Nos ofrece un punto de vista que expresa el sentir moral que la sociedad moderna tiene respecto a ciertas sustancias que han sido asociadas con la vida delictiva. Es claro que esta definición, al contener un juicio ético-jurídico, estigmatiza el uso de estas sustancias estableciendo su vinculación inmediata con el mundo del hampa.
A finales del siglo XIX un tal José Olvera, médico de profesión escribió lo siguiente:
“… para que haya mariguanos (a quienes llamaba “musulmanes criollos”) nada más se requiere que alguien ofrezca un cigarrillo a otro y, una vez probado, es seguro que el novicio se haga profeso infeliz, que llegue a estúpido o termine en el cadalso.
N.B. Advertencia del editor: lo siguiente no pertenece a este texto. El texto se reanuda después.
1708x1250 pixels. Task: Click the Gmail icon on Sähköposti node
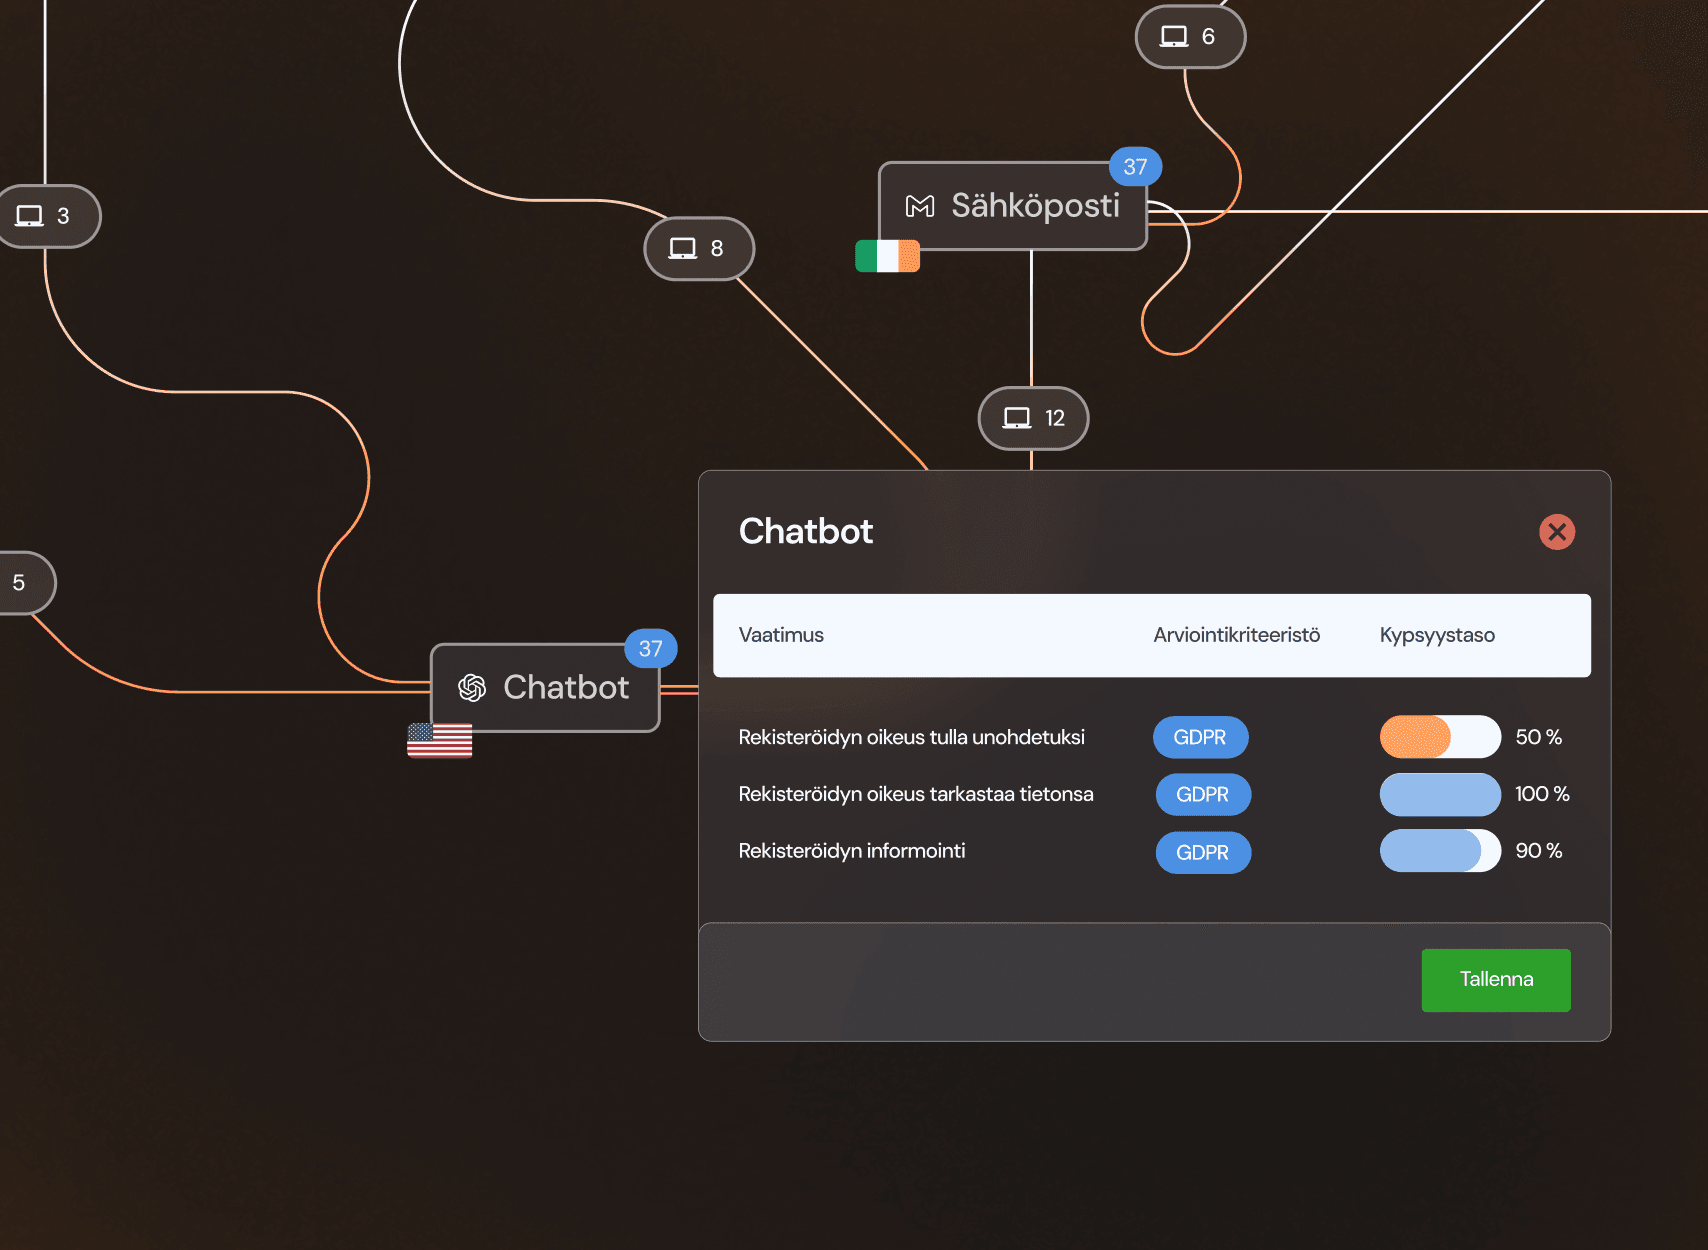pos(920,206)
La mariguana enerva, produce alucinaciones halagüeñas, expansión del ánimo, turbulencia que tiende a la exaltación y al delirio y que en nuestro país llega al furor, a la impulsión terrible que conduce al asesinato”.2. Luis Astorga, El siglo de las drogas, p. 26.
En este significativo discurso tenemos una muestra de la construcción social del “monstruo mariguano” que se ha venido reproduciendo en el imaginario colectivo desde el siglo XIX hasta la actualidad. La asociación de la marihuana con el crimen fue desmentida desde los años 30 del siglo pasado, en México, por el doctor Lepoldo Salazar Viniegra ante la Academia Nacional de Medicina. Pero los prejuicios morales y el periodismo banal e ignorante continuaron con el mito, hasta nuestros días.
El término que usaron los antiguos griegos para designar a las sustancias que son un remedio y un veneno a la vez fue la palabra phármakon, que nosotros utilizamos castellanizada cuando hablamos de fármacos. Los griegos tenían muy claro que un fármaco era benéfico y dañino a la vez, no una cosa o la otra, sino las dos inseparablemente, dependiendo de la dosis que empleara el usuario.
La frontera entre el daño y el beneficio no existe en la droga misma, sino en el uso excesivo de quien la emplea. Esta elemental sabiduría de los antiguos griegos se ha perdido en el mundo moderno. En la actualidad se actúa como si la sustancia fuera sólo benéfica y placentera, por parte del consumidor, o únicamente peligrosa, por parte de las autoridades que intentan evitar el consumo.
El Estado y las instituciones de educación y salud pública deben, en consecuencia, asumir la responsabilidad de informar al consumidor sobre las cualidades benéficas y perjudiciales de estas sustancias.
Las drogas por sí mismas no son ni buenas ni malas. Más bien debiera hablarse de relaciones buenas o malas con las drogas.
Hace muchos años que Fernando Savater distinguió dos grandes campos que encierran actitudes distintas respecto al empleo de las drogas: una es la culpabilidad, que conduce ineludiblemente a su prohibición, y la otra es la responsabilidad, que va de la mano con la información bien sustentada y el ejercicio de la libertad individual.
No se trata de estar en contra o a favor de las drogas. Esta es una falsa disyuntiva. Se trata de desplazar el tema del discurso moralista, donde ha estado preferentemente, al terreno de la información científica. Se trata de superar los prejuicios morales, para sustituirlos por juicios racionales.
Los individuos y las sociedades debemos aprender a vivir en un mundo que incluye la existencia de las drogas, disponiendo de información certera y oportuna, para prevenir su abuso, saber defenderse de sus riesgos y decidir responsablemente su consumo.
Felicito sinceramente a los legisladores que han asumido esta tarea después de décadas de titubeos e indecisión.3. Texto leído en el Foro Legislativo: “La regulación del cannabis y las oportunidades para el desarrollo de una industria del cáñamo en México”, realizado en la Cámara de Senadores el 30 de marzo de 2022.